O "Concerto de Cura" está se disseminando em parte dos grupos de profissionais da saúde da zona norte de São Paulo. Ajuda a amenizar a solidão e o desespero das mortes em série. Muita gente vibrou quando foi apresentada à série de canções e sons que inspiram a tranquilidade e a serenidade.
O relato de Cris é muito parecido como o de tantos outros que são divulgados/desabafados diariamente, inspirando até uma série diária do "Jornal Nacional", da TV Globo.

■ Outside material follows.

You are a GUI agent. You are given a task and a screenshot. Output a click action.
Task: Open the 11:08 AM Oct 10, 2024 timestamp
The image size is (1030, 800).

O comportamento da maioria do povo brasileiro é reflexo, ou consequência, direta dos tempos tenebrosos em que a sociedade brasileira chafurda desde que Jair Bolsonaro se tornou presidente e está conduzindo a nação ao precipício.
É uma maioria negacionista que se orgulha da própria ignorância, que tem horror à inteligência e pavor do conhecimento e da informação correta.
Para muita gente, que bom que existe a música e o "Concerto de Cura". Mais nunca, a vida sem música neste momento seria um erro; a vida sem o rock seria inútil.